Browning Water proof boots - VERY comfortable and last an unreasonably long time -

Fight islam Now

The Trainer said...

Best advice seen on this so far is what "B." said.

Not saying you can't get a pair of the Nike's and do a serious torcher test on them, but in the mean time, make sure you have some good Danner's.

And as things stand right now, I'm kinda doubtin' anyone has the time left to do a longevity test on unknown innovations.

Just my .02

The Trainer said...

Best advice seen on this so far is what "B." said IMHO. Black Hawk quality has noticeably dropped in the last couple years on field gear, so I wonder if the corner cutting has extended to their footwear.

Not saying you can't get a pair of the Nike's and do a serious torcher test on them, but in the mean time, make sure you have some good Danner's.

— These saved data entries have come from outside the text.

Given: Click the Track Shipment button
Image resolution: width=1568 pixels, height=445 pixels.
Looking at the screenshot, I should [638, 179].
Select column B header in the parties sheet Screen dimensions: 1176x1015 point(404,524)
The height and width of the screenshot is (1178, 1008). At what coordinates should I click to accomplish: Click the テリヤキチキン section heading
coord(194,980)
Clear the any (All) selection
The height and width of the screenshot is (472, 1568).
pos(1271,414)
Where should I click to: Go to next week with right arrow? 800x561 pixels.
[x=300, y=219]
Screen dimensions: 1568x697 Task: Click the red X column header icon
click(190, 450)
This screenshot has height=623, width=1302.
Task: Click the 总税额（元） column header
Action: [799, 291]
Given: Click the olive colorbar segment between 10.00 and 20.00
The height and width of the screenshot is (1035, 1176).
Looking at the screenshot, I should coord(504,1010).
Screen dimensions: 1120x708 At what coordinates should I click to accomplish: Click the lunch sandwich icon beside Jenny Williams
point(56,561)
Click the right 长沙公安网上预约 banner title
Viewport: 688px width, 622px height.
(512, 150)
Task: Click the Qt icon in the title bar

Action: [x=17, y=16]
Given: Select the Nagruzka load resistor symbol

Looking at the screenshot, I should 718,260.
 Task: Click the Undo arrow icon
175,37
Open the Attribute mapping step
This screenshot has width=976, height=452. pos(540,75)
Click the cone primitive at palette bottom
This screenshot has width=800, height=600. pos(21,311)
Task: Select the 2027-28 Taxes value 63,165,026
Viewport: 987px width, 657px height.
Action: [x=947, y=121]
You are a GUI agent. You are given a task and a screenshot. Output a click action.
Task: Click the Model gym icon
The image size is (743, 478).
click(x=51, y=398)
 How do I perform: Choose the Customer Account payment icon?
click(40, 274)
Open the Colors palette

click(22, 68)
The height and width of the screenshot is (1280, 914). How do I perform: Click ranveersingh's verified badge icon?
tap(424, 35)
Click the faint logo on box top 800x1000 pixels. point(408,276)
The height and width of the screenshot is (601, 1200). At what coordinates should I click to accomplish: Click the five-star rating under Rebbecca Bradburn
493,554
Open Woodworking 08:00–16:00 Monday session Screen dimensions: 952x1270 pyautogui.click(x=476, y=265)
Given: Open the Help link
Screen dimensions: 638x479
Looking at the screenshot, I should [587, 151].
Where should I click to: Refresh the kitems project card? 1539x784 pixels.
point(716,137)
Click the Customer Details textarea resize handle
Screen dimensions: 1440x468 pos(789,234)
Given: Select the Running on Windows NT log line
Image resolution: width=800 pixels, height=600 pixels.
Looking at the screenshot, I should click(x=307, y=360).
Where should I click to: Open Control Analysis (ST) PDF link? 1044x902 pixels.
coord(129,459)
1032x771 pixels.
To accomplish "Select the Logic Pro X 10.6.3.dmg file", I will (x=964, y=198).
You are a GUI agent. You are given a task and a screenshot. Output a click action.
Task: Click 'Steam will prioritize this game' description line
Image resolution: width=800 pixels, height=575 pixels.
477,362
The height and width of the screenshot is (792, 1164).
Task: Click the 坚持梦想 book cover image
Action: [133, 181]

And as things stand right now, I'm kinda doubtin' anyone has the time left to do a longevity test on unknown innovations.

Just my .02

Anonymous said...

Those do look nice. Probably not exactly waterproof or something for the winter, though.

I use what I was issued, and allowed to keep.

Anonymous said...

praxis request: communications

idahobob said...

Danner for me

Either the Ft. Lewis model or Acadia.

And don't forget socks...SmartWool, either the expedition trekker's or the medium density hikers are the one's I like the best. Been using 'em for years


Pawpaw said...

I've bought a lot of boots since 1973 when I went into the Fort Knox exchange and put money on the counter for a pair of Corcoran jump boots. I've worn them all. Well, lots of them.

The most comfortable boots are the ones I wear now for duty in a Sheriff's office.

Herman Survivors. Don't laugh. They're the most comfortable boots I've worn in years, and they're $39.95 at Wally-World. They're lined with Gore-Tex, so my feet stay dry, they're comfortable and they last me about a year for duty and a year for hunting.

TJP said...

a) Red Wing

b) Danner

or by reputation,

c) Matterhorn

I spent months in excruciating pain because of poorly made shoes. Just because the exterior has cosmetic appeal doesn't mean the interior isn't collapsing. My choice is Red Wing. Even their cheap rubber "auger" sole lasted 11 months before the outer sole wore. Some boots require a break in. Choose the appropriate boot for the environment. If you hike in bad weather with a "water resistant" leather boot--with a thin, low-wear, stitched sole--don't be surprised when the sole rots, splits and comes off.

I tried the low-cost, high-volume approach, as opposed to one pair of tough, $200+ boots. It cost me over $400 a year in shoes, and lots of back and heel pain.

Anonymous said...

I ordered a pair of 9" HAIX boots after trying them on at the SHOT SHow in Orlando this year. Seriously well made boots. These are assembled in Germany from parts made in Slovakia. They are Waterproof and do a very good job of supporting my ancient, crappy ankles. Only downer is that they usually run about $230.00. SHOT Show special was half price. Closest I've had before to these were the Matterhorns for really cold weather work.

Oh, yeah, when these start to wear out, you send them back to the US rep and they rebuild them for $70.00

Anonymous said...

Second the Blackhawk boot recommendation. Bought a pair for my narrow, very flat feet and felt great for four days of Front Sight rifle training walking over spent brass and gravel for 10 hours a day. Fit fine with my custom orthotic even though MEDIUM width. Lighter than full military sole found in the Danner boot.